Dig In! Treat Social Media Like a Full Meal

A social media plan is not an à la carte menu, so if you’re using social media to help take your small biz big time, come hungry.  This stuff isn’t for snacking.  Maybe you can get away with some à la carte, pick-and-choose in a marketing plan (operative word:  “maybe”), but you simply must order the full course meal to get a social media plan’s impact.

For example, a solitary blog is like an island—hard to get to without a boat or a bridge.  A Twitter account unto itself will serve little purpose for many business people.  A Facebook fan page without the nurturing of fresh content or interconnectivity will wither and fade all too quickly.

Social media requires commitment to a process.  One link leads to another, like tributaries flowing into a river that’s flowing toward the sea.  Ignore one aspect, and the flow is affected.  Ignore many aspects, and the flow will ultimately cease completely.

Have you been ordering à la carte when it comes to your social media?  Have you tried to sample things without investing time and effort to plan your work and work your plan?   That’s like connecting only select dots on the page and expecting to get a full picture.  There really aren’t any skippable steps here.  As I’ve recently blogged, social media is not a marketing microwave; steadiness and patience are required, but the potential rewards are great enough to merit the ongoing effort.

Of course, you can’t do everything “social” that’s out there.  But you can round out a plan that employs essential elements, to ensure connectivity and eliminate any missing links that might hinder your social media success.  Connect the main dots to reveal the big picture.  Then you’ll be able to fill in the details much more easily over time.
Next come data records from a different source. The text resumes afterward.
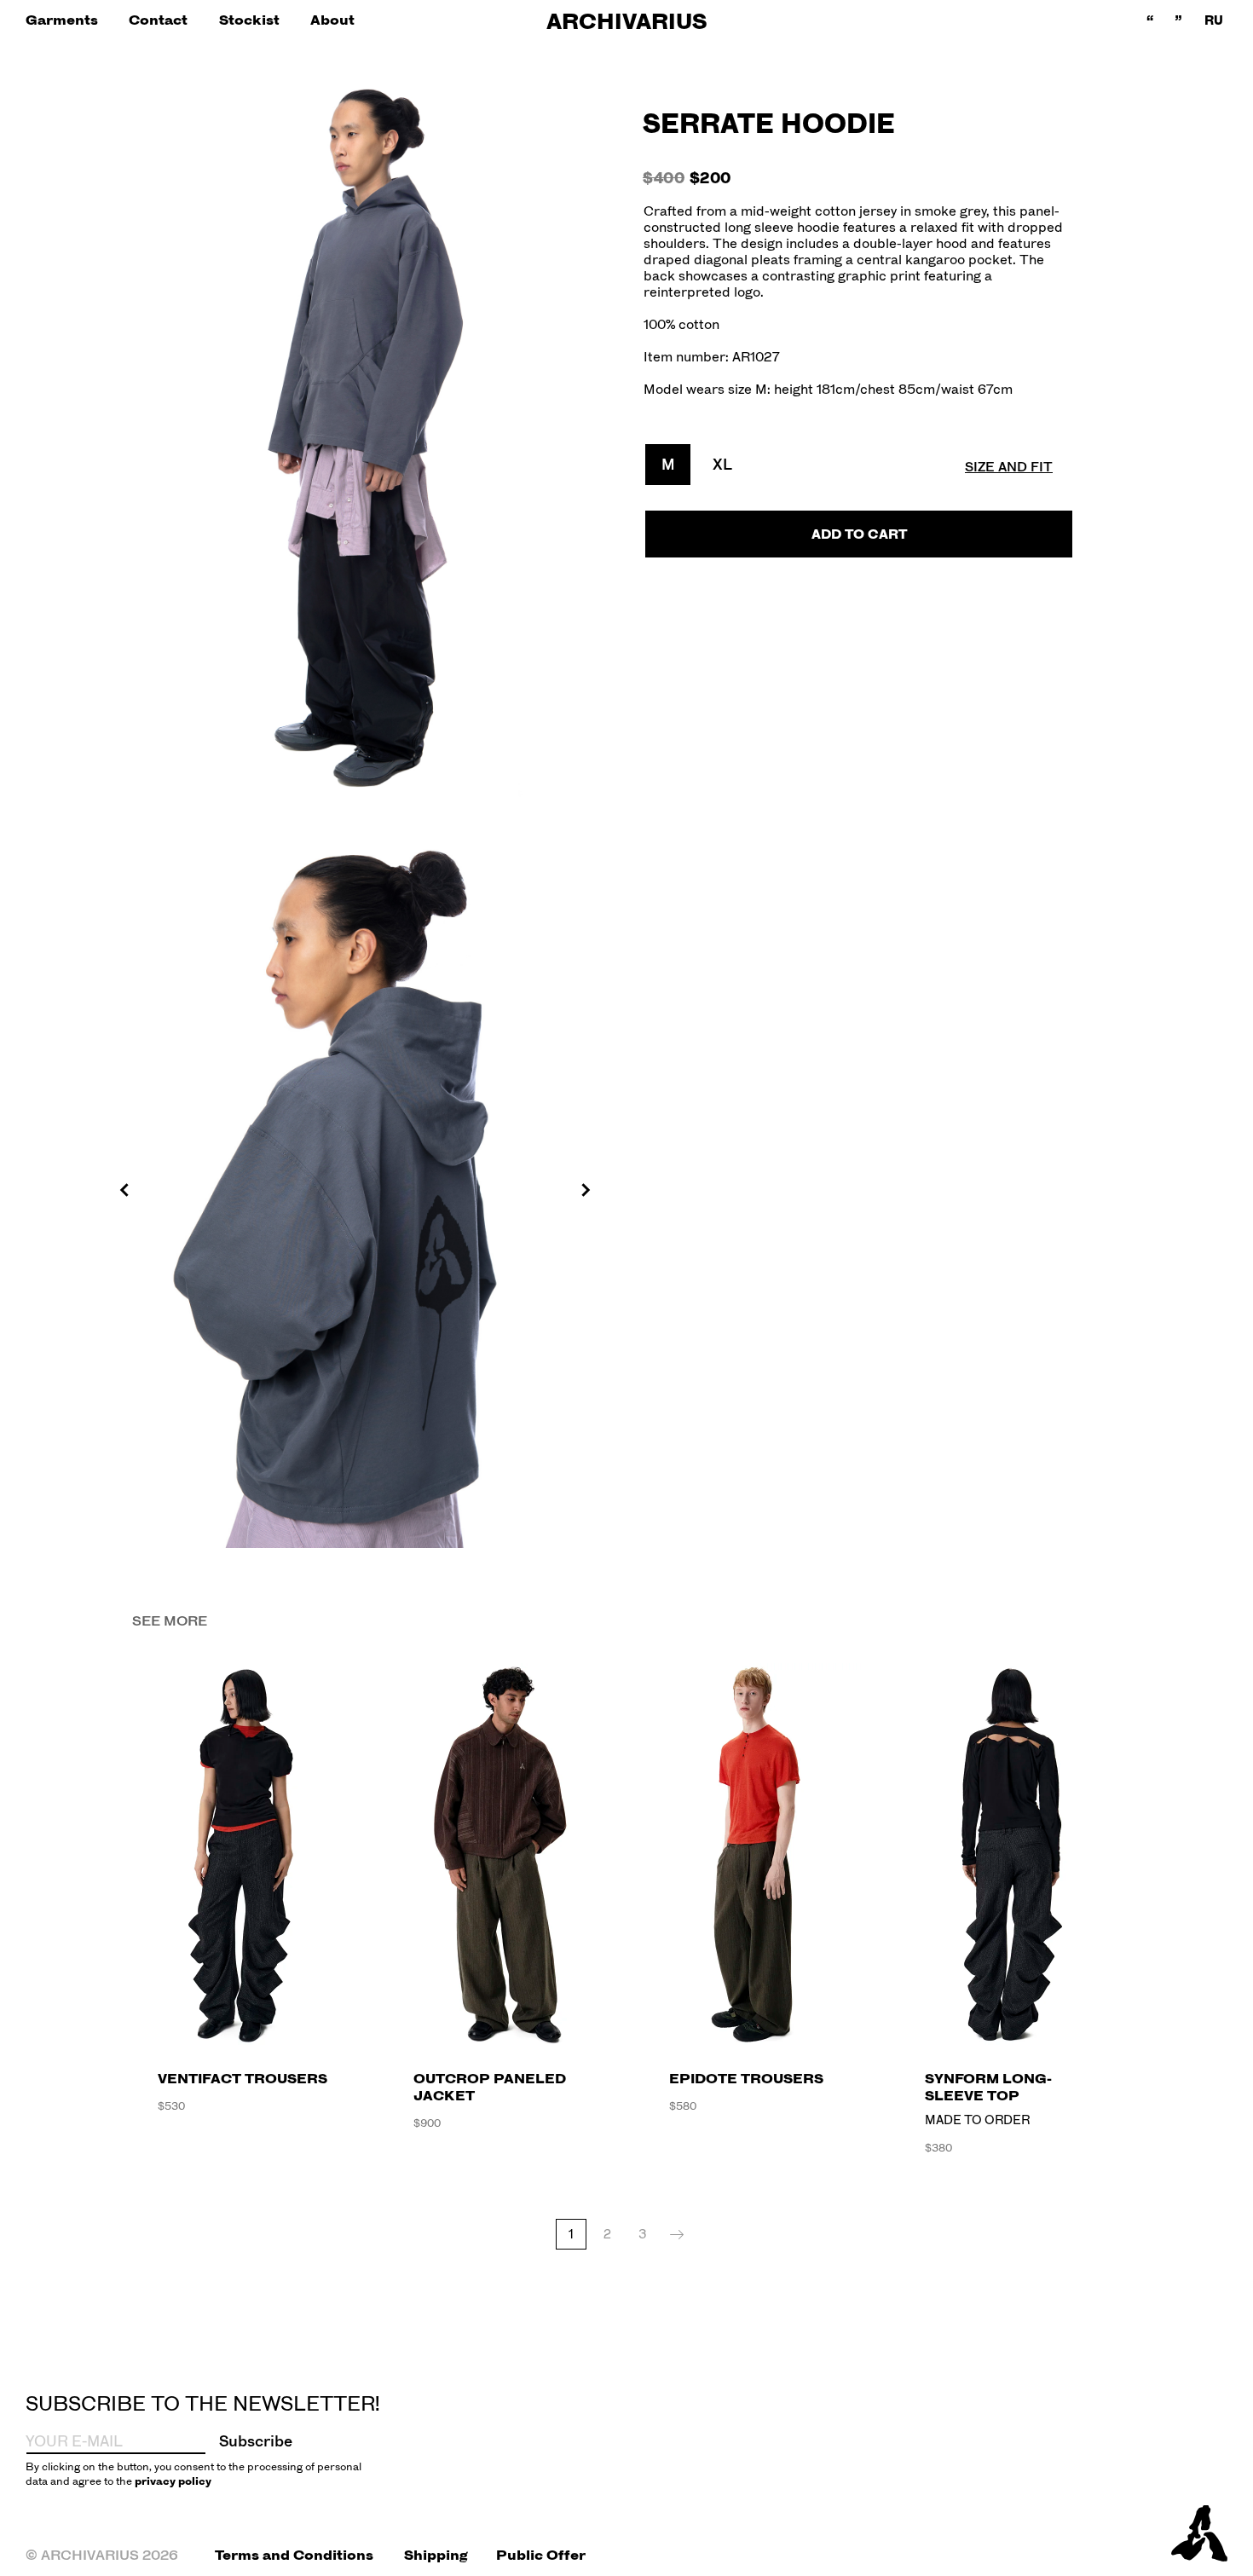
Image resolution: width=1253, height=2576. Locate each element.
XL (722, 464)
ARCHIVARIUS (626, 21)
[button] (61, 20)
Here are the big picture, full-course basics you’ve must include from the get go.

– Fresh Content
If you’re going to be social, you need to contribute to the conversation.  Don’t build podiums without having something worthwhile to speak about.  Think about what you have to share, how you can add to what’s already being said and create content accordingly.  Your content may come in the form of a blog, a constantly freshened website, substantive tweets, pertinent comments on others’ sites/postings/discussions or all of the above.

– Followers, Fans, Friends

Without making connections, you’ll just be talking to yourself.  You must incorporate relationship-building into your social media plan.  You could rally your existing contacts through direct messages, initiate followings on Twitter, join groups on LinkedIn or Ning to be part of targeted communities or invite ‘fans’ via a Facebook fan page.  Also, you’ve got to be a ‘friend’ to have a ‘friend’; start reaching out to others, and they will reach back.

– Platforms for Posting
Once you create content and make friends, you need outlets and methods for staying connected, platforms for sharing what you’ve created.  This is where your Twitter account, your presence on LinkedIn, that Facebook fan page (or personal profile, for that matter), a FriendFeed, etc. comes in handy.
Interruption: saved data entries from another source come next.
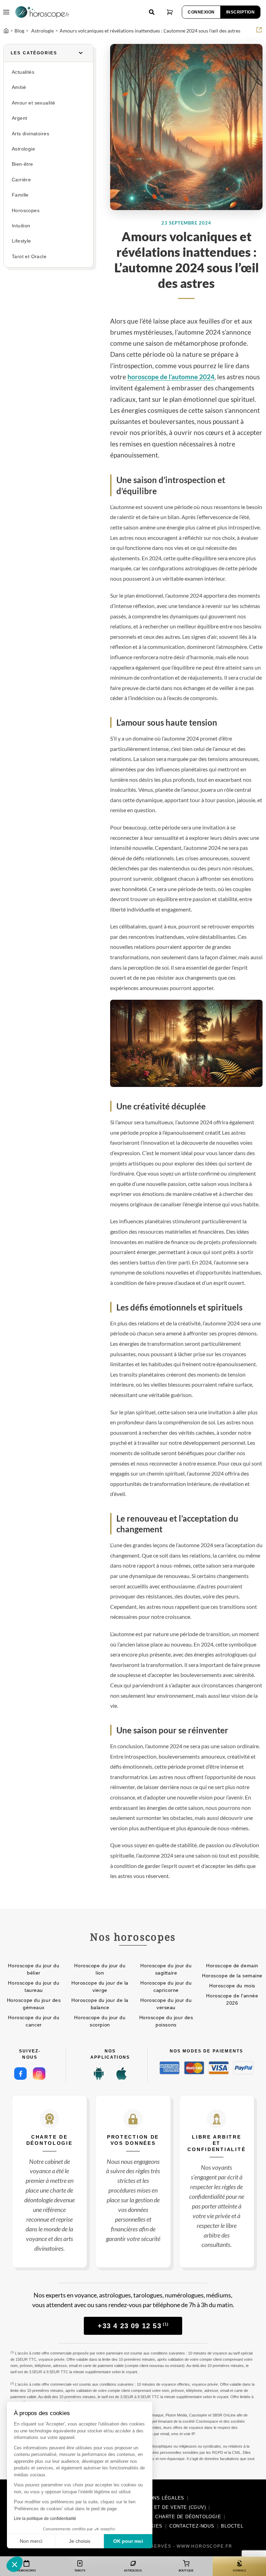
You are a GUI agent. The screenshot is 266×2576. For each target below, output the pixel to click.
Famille (20, 195)
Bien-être (22, 164)
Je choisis (79, 2541)
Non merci (31, 2541)
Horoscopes (25, 210)
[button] (14, 2564)
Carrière (21, 179)
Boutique (186, 2570)
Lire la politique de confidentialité (45, 2518)
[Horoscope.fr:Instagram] (39, 2073)
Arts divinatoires (30, 133)
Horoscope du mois (232, 1985)
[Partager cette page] (259, 30)
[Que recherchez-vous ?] (151, 12)
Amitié (19, 87)
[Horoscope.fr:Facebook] (20, 2073)
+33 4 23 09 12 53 (133, 2326)
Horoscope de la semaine (232, 1975)
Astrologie (23, 149)
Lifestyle (21, 241)
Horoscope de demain (232, 1965)
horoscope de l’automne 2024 (170, 377)
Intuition (21, 225)
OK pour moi (128, 2541)
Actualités (23, 72)
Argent (19, 118)
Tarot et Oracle (29, 256)
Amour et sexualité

– Mechanisms for Participating and Sharing

Not only do you need to share, you need to make it easy for your network to share alike!  Add “share” or “add this” buttons to your blog, your website.  Ask for retweets on Twitter.  Thank anyone you find who does forward your content on.  This is the essence of social media:  one link really does lead to another.
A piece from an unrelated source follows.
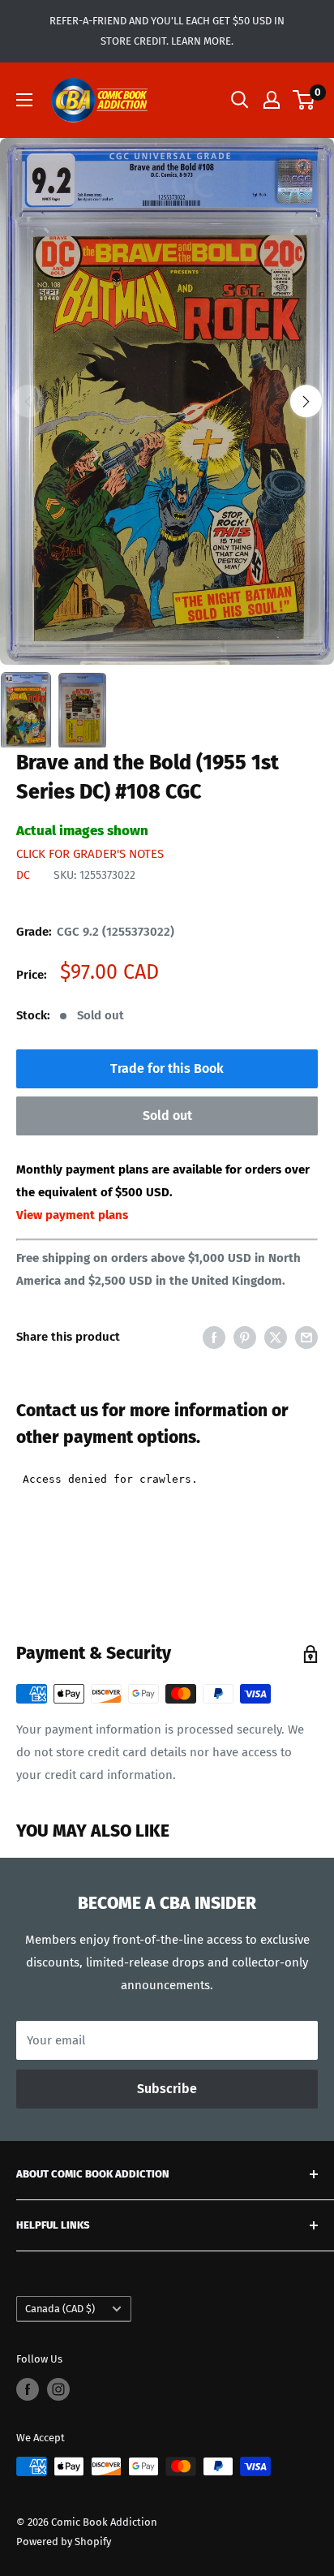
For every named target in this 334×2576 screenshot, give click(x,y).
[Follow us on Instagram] (58, 2389)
Does this give you something to chew on?  If you need specific ideas on how to get started, ask me!  I’ll gladly dig into specifics to help you go big time!


This entry was posted in Facebook tips, General Small Biz Buzz, Small Business, Social Media & Online Mktg, Twitter and tagged , , , , , . Bookmark the permalink.

3 Responses to Dig In! Treat Social Media Like a Full Meal

  1. Pingback: 43

  2. Scott Szenasi says:

    This is great advice. I’m working on a communications plan for my church in Huntsville, Ala., and we’re looking to expand the vehicles for communicating about church events and service/ministry opportunities. We’re going beyond traditional bulletins to Web 2.0. Facebook, Twitter, YouTube, and blogs.

    BTW, did you graduate from Baylor in 1992??

  3. Hey Scott! Yes, this happens to be ‘that’ Irene! I’m so glad you read my blog and commented. It’s good to know you’re contributing to society by way of church in Alabama these days. I’m in Nashville–not too far away. Keep me posted on your communications plan; I sense a future blog entry for Small Biz big Time in the making! This stuff is really useful for churches–where daily interaction and personal relationships are key. Hope you’re doing great! Thanks again for touching base!